Plus, how Republican donors plan to target state supreme court races.

Last Updated: April 15, 2022
Published: April 26, 2022

Demo­crats Intro­duce Supreme Court Ethics Reform Bill

On April 6, congres­sional Demo­crats intro­duced legis­la­tion in the House and Senate that would impose new ethics and recusal rules on the federal judi­ciary and the Supreme Court.

The bill would, among other things, require the Supreme Court to adopt a code of conduct within 180 days of enact­ment or be subject to the exist­ing code that applies to other federal judges. It would also codify new recusal stand­ards and require requests for a justice’s recusal to be reviewed by the full Court, a change from the current prac­tice of justices making indi­vidual decisions on recusal. Addi­tion­ally, the bill would extend exist­ing conflict-of-interest laws to all federal judges and employ­ees and require livestream­ing of appel­late and high court argu­ments.
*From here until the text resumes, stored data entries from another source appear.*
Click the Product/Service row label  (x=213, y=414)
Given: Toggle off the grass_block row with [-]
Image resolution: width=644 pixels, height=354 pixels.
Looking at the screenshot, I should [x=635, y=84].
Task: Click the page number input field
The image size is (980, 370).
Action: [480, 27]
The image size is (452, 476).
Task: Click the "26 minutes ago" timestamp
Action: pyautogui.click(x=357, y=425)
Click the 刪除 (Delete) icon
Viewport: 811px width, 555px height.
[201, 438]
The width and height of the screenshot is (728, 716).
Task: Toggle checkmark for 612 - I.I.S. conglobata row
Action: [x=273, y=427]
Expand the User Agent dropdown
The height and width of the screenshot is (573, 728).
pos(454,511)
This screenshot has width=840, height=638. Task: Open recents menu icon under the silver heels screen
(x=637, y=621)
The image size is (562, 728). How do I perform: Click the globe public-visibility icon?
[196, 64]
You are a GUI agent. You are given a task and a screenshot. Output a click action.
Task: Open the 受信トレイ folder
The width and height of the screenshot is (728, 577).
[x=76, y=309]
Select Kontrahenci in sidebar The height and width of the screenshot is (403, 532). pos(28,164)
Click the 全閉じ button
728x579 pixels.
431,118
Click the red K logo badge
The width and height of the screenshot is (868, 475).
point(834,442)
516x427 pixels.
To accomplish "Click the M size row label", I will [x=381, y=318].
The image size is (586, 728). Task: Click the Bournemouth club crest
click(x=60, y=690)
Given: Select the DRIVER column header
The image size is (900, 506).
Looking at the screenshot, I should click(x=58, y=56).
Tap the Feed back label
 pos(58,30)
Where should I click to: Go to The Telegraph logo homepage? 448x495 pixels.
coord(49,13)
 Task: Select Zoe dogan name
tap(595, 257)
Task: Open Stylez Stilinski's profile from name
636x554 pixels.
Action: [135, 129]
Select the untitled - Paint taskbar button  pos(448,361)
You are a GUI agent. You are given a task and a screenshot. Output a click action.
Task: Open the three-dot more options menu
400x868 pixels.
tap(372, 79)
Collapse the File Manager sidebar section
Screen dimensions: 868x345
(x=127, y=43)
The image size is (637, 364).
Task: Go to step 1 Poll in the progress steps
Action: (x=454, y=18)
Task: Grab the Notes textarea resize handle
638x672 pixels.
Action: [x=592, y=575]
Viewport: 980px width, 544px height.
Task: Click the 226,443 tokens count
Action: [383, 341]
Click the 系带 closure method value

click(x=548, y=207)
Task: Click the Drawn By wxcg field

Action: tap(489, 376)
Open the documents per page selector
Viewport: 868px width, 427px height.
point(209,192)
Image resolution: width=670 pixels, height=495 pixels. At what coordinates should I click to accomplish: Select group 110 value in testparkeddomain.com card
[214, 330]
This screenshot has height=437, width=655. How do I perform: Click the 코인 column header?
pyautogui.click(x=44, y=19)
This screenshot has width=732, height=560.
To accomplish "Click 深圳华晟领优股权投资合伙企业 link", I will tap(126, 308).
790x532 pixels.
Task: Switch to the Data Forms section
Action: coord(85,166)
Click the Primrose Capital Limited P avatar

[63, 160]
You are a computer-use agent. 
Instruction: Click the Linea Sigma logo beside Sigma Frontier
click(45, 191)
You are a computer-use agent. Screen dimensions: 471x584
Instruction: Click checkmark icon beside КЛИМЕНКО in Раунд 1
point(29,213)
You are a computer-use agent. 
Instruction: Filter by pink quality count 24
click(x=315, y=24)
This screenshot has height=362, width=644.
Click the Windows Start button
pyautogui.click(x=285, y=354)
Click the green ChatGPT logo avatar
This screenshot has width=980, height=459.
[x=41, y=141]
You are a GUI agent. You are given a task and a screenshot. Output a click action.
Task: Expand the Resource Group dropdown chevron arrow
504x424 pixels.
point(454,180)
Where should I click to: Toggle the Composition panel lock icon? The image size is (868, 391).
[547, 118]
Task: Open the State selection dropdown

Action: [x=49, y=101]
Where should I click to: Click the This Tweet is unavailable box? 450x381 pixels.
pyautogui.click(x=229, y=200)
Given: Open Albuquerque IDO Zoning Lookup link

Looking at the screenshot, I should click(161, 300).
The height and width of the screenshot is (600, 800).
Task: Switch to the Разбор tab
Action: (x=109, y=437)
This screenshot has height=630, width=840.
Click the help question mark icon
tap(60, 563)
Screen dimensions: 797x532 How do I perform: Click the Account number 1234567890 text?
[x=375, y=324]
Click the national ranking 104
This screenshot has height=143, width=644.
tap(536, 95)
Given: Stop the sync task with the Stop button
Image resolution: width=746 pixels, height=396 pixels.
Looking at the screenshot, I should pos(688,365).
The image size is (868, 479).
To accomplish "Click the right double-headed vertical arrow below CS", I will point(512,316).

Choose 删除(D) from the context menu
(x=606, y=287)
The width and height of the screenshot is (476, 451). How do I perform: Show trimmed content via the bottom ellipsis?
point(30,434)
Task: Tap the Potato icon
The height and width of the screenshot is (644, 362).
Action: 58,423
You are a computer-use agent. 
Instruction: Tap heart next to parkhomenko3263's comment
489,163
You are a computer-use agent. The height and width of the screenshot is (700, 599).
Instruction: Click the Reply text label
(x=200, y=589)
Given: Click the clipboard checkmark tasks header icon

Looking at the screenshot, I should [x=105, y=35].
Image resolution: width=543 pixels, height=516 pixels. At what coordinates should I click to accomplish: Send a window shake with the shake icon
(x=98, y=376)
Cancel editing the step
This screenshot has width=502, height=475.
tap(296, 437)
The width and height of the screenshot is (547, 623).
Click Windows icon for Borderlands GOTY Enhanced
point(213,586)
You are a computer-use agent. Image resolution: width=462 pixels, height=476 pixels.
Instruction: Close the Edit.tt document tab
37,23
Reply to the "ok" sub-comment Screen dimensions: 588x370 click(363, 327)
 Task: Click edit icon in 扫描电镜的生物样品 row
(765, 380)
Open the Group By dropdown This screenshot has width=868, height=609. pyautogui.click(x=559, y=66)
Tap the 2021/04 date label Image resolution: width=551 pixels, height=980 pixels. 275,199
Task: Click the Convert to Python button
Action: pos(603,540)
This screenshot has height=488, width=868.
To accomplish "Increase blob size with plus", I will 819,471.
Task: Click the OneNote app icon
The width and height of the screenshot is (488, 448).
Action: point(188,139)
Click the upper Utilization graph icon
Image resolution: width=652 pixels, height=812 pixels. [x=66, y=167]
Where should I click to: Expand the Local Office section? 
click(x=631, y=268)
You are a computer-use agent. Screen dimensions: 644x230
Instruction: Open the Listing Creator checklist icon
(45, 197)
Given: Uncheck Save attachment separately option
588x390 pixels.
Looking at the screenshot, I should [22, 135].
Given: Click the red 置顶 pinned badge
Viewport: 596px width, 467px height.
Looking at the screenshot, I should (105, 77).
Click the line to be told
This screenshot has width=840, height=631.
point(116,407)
While there have long been calls for Supreme Court ethics reform, those efforts have taken on increased import­ance follow­ing extens­ive report­ing about Justice Clar­ence Thomas’s fail­ure to recuse himself from cases implic­at­ing the polit­ical activ­it­ies of his wife, Ginni Thomas. Rep. Jerrold Nadler (D-NY), chair of the House Judi­ciary Commit­tee and a spon­sor of the bill, said, “This essen­tial legis­la­tion directly responds to the cascade of judi­cial ethics scan­dals that threaten to under­mine the integ­rity of our federal courts.”

State Supreme Courts in Michigan, Idaho Will Rule on Abor­tion Bans

On April 7, Gov. Gretchen Whit­mer asked the Michigan Supreme Court to address the consti­tu­tion­al­ity of the state’s abor­tion ban and to enjoin 13 county prosec­utors located in counties with abor­tion clin­ics from enfor­cing the law should the U.S. Supreme Court over­turn Roe v. Wade. The next day, the Idaho Supreme Court voted to tempor­ar­ily block the state’s new six-week abor­tion ban.

The Michigan lawsuit argues that the state’s abor­tion ban, which was passed in 1931 and is not currently in effect because of Roe, viol­ates the rights to due process, privacy, and bodily integ­rity set out in the state’s consti­tu­tion. Seven of the defend­ants issued a state­ment in support of the lawsuit, accord­ing to the Detroit News.

The Idaho law, which was set to take effect on April 22, would allow the relat­ives of what the bill calls a “preb­orn child” to sue doctors who perform an abor­tion for a minimum of $20,000 in damages. When Gov. Brad Little signed the bill into law last month, he expressed concerns that its civil enforce­ment provi­sion was “uncon­sti­tu­tional and unwise.”

The U.S. Supreme Court could over­turn Roe this term — such a ruling would cause abor­tion bans in 22 states to go into effect.

Repub­lican Donors Plan to Target State Supreme Court Races in 2022

Follow­ing decisions block­ing Repub­lican-drawn elect­oral maps in North Caro­lina, Ohio, and Pennsylvania, Repub­lican-aligned groups are plan­ning to spend record amounts of money on state high court races during the 2022 elec­tion cycle.

Eighty-seven of the three hundred forty-four total state supreme court seats will be up for elec­tion in 32 states in 2022. Spend­ing in these races has skyrock­eted in recent years, with spend­ing by big donors and interest groups during the 2019–20 cycle hitting a record-break­ing $97 million.

The Repub­lican State Lead­er­ship Commit­tee’s Judi­cial Fair­ness Initi­at­ive, which accord­ing to Busi­ness Insider has spent over $20 million on state court races within the past decade, announced that they are “commit­ting to spend­ing more on state court races this year than any year prior.” And on April 11, the Ohio Cham­ber of Commerce also announced its plans to spend $4 million support­ing Repub­lican judi­cial candid­ates in the state alone.

This increased spend­ing occurs as state supreme courts are expec­ted to rule on nation­ally import­ant issues, includ­ing voting rights, gun rights, and abor­tion. Adam Kincaid, the pres­id­ent of the National Repub­lican Redis­trict­ing Trust, said “these races are going to be the next big polit­ical fron­tier out there.”